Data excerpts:
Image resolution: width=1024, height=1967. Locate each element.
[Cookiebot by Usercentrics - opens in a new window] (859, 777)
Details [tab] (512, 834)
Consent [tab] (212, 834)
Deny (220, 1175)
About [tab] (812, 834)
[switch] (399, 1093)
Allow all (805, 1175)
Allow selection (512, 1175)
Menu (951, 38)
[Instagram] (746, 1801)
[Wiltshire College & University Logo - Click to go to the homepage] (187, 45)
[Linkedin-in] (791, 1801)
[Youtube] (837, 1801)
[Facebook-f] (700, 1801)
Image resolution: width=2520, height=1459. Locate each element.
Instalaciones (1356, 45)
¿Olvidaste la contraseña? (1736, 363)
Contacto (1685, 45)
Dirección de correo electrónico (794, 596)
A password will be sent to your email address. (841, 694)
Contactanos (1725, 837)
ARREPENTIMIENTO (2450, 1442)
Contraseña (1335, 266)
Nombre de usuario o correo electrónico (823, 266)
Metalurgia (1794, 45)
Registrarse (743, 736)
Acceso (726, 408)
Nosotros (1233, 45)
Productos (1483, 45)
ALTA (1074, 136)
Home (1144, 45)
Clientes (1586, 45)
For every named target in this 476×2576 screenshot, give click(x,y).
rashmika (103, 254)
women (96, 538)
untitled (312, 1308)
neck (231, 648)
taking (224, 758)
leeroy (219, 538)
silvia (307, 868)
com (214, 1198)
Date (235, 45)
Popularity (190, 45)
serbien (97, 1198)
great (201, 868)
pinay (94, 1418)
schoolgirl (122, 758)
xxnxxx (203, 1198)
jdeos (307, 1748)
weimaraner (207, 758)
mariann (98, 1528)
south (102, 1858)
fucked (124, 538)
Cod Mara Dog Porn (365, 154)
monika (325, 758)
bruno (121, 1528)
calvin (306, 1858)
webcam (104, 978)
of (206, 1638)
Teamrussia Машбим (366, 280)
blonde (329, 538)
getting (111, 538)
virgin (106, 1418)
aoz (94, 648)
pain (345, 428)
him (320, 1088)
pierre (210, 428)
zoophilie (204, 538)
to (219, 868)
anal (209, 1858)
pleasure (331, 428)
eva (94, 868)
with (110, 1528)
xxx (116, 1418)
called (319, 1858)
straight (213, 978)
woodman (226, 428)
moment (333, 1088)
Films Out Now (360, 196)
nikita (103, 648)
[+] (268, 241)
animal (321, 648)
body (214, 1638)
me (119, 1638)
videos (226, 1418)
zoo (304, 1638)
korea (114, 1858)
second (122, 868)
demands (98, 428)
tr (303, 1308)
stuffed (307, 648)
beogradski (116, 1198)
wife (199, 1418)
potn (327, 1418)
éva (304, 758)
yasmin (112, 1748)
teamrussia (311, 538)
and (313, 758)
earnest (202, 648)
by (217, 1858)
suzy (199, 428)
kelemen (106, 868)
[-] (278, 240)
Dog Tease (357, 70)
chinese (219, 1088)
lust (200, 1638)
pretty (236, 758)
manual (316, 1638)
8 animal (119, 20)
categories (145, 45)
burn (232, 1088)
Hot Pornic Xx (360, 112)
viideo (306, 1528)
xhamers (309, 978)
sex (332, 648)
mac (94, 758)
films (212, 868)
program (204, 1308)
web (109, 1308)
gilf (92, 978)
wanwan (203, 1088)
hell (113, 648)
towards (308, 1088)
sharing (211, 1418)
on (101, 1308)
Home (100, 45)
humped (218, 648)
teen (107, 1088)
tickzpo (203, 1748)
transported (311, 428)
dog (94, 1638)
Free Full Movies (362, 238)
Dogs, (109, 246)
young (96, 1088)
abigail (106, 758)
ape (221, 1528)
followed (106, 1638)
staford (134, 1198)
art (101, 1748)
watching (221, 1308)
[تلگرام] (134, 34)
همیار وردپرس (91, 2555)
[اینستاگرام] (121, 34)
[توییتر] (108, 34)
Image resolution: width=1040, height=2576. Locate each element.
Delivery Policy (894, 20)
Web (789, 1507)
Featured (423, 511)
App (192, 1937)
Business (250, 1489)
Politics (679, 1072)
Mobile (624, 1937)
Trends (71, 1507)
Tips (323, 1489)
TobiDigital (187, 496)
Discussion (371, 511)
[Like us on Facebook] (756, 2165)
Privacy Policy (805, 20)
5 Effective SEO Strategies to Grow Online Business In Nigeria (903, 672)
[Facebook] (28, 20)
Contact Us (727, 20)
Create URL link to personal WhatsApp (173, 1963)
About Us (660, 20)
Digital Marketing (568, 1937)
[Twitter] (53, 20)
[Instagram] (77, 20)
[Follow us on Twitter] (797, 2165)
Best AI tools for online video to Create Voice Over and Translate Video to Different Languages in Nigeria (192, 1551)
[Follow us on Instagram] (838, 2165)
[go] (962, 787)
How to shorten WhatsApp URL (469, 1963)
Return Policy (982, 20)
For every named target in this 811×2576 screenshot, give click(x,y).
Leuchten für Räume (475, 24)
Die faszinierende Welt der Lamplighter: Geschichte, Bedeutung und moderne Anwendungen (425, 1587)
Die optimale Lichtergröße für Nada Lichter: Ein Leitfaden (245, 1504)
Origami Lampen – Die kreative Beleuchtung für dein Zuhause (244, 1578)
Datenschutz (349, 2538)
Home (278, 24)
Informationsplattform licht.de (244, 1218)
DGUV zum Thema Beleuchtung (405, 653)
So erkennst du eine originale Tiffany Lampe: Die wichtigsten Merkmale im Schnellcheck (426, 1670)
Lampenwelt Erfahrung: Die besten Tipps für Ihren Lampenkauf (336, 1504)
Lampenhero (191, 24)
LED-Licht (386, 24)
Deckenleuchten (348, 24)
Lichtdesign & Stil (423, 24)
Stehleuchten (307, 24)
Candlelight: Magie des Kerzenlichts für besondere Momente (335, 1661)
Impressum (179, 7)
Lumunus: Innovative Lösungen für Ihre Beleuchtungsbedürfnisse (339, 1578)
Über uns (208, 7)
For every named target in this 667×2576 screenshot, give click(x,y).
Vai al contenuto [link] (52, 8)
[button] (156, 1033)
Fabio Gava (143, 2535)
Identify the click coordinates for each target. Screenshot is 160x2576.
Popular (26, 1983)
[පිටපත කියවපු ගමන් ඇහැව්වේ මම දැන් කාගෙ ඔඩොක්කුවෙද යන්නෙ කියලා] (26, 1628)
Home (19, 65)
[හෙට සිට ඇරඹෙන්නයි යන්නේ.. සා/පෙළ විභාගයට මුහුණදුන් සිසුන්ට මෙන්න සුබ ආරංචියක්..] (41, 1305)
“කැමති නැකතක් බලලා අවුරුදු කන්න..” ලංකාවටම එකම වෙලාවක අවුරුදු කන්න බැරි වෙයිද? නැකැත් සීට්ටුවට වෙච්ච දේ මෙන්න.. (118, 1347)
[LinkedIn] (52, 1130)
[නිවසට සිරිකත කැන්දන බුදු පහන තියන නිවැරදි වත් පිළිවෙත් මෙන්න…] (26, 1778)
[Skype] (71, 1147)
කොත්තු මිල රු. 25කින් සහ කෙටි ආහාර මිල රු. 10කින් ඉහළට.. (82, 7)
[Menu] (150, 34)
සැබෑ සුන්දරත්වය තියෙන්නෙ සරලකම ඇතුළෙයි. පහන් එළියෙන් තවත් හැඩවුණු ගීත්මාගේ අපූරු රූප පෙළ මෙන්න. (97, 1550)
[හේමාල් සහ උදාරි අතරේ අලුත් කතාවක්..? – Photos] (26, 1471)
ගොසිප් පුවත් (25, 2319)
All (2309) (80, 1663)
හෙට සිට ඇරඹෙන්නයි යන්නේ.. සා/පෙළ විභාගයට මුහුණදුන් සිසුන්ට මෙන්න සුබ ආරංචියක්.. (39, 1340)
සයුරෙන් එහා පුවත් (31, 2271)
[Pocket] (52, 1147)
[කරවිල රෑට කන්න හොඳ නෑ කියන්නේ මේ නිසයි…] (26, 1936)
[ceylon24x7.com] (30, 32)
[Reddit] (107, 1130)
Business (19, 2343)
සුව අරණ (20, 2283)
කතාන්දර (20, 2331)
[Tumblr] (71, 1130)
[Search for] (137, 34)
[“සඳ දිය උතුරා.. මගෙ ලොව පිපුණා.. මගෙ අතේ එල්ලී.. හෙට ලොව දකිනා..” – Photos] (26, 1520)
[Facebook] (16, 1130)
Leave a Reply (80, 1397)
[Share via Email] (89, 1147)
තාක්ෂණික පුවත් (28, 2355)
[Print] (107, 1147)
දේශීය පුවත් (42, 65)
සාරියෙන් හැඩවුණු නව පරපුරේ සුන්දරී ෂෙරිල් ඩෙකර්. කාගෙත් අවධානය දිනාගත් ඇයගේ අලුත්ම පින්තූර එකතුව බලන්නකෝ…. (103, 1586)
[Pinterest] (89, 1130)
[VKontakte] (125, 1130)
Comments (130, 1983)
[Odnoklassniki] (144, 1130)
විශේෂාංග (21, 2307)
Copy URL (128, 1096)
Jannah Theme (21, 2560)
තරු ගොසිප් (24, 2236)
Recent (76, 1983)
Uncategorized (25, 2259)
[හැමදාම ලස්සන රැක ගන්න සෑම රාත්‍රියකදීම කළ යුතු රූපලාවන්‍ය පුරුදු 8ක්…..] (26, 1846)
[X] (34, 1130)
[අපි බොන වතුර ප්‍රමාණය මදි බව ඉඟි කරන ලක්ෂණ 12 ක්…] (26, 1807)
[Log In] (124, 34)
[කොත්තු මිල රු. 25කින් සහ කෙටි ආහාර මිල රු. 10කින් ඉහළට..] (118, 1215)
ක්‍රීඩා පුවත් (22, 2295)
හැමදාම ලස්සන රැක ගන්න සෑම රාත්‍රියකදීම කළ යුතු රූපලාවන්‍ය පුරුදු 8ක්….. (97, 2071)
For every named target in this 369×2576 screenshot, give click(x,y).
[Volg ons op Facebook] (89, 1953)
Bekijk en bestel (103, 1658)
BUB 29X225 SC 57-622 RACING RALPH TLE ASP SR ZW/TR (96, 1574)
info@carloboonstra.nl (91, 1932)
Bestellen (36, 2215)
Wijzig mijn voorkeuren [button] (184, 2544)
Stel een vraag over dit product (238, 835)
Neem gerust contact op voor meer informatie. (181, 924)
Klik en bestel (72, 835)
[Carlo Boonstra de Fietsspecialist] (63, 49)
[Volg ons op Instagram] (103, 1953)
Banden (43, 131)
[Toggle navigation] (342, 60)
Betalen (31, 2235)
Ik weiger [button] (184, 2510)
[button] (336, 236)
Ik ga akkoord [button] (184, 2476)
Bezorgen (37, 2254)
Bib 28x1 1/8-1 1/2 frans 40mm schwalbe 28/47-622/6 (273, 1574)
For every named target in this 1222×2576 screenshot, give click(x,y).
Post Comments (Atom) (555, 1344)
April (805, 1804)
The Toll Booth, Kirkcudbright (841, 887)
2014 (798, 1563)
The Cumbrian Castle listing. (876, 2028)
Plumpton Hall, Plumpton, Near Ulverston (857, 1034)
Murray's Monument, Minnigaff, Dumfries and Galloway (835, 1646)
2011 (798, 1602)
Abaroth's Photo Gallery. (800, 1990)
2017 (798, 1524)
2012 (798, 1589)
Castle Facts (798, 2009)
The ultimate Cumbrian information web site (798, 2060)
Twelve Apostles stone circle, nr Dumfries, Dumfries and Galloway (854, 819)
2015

** Task to carry out **
Give again exactly, and only, the lines above starting at the one with "Lampenhero (191, 24)" and ending at the one with "Copy URL (128, 1096)".

** Completed task **
Lampenhero (191, 24)
LED-Licht (386, 24)
Deckenleuchten (348, 24)
Lichtdesign & Stil (423, 24)
Stehleuchten (307, 24)
Candlelight: Magie des Kerzenlichts für besondere Momente (335, 1661)
Impressum (179, 7)
Lumunus: Innovative Lösungen für Ihre Beleuchtungsbedürfnisse (339, 1578)
Über uns (208, 7)
For every named target in this 667×2576 screenshot, give click(x,y).
Vai al contenuto [link] (52, 8)
[button] (156, 1033)
Fabio Gava (143, 2535)
Identify the click coordinates for each target. Screenshot is 160x2576.
Popular (26, 1983)
[පිටපත කියවපු ගමන් ඇහැව්වේ මම දැන් කාගෙ ඔඩොක්කුවෙද යන්නෙ කියලා] (26, 1628)
Home (19, 65)
[හෙට සිට ඇරඹෙන්නයි යන්නේ.. සා/පෙළ විභාගයට මුහුණදුන් සිසුන්ට මෙන්න සුබ ආරංචියක්..] (41, 1305)
“කැමති නැකතක් බලලා අවුරුදු කන්න..” ලංකාවටම එකම වෙලාවක අවුරුදු කන්න බැරි වෙයිද? නැකැත් සීට්ටුවට වෙච්ච දේ මෙන්න.. (118, 1347)
[LinkedIn] (52, 1130)
[නිවසට සිරිකත කැන්දන බුදු පහන තියන නිවැරදි වත් පිළිවෙත් මෙන්න…] (26, 1778)
[Skype] (71, 1147)
කොත්තු මිල රු. 25කින් සහ කෙටි ආහාර මිල රු. 10කින් ඉහළට.. (82, 7)
[Menu] (150, 34)
සැබෑ සුන්දරත්වය තියෙන්නෙ සරලකම ඇතුළෙයි. පහන් එළියෙන් තවත් හැඩවුණු ගීත්මාගේ අපූරු රූප පෙළ මෙන්න. (97, 1550)
[හේමාල් සහ උදාරි අතරේ අලුත් කතාවක්..? – Photos] (26, 1471)
ගොසිප් පුවත් (25, 2319)
All (2309) (80, 1663)
හෙට සිට ඇරඹෙන්නයි යන්නේ.. සා/පෙළ විභාගයට මුහුණදුන් සිසුන්ට මෙන්න සුබ ආරංචියක්.. (39, 1340)
සයුරෙන් එහා පුවත් (31, 2271)
[Pocket] (52, 1147)
[කරවිල රෑට කන්න හොඳ නෑ කියන්නේ මේ නිසයි…] (26, 1936)
[ceylon24x7.com] (30, 32)
[Reddit] (107, 1130)
Business (19, 2343)
සුව අරණ (20, 2283)
කතාන්දර (20, 2331)
[Tumblr] (71, 1130)
[Search for] (137, 34)
[“සඳ දිය උතුරා.. මගෙ ලොව පිපුණා.. මගෙ අතේ එල්ලී.. හෙට ලොව දකිනා..” – Photos] (26, 1520)
[Facebook] (16, 1130)
Leave a Reply (80, 1397)
[Share via Email] (89, 1147)
තාක්ෂණික පුවත් (28, 2355)
[Print] (107, 1147)
දේශීය පුවත් (42, 65)
සාරියෙන් හැඩවුණු නව පරපුරේ සුන්දරී ෂෙරිල් ඩෙකර්. කාගෙත් අවධානය දිනාගත් ඇයගේ අලුත්ම පින්තූර එකතුව බලන්නකෝ…. (103, 1586)
[Pinterest] (89, 1130)
[VKontakte] (125, 1130)
Comments (130, 1983)
[Odnoklassniki] (144, 1130)
විශේෂාංග (21, 2307)
Copy URL (128, 1096)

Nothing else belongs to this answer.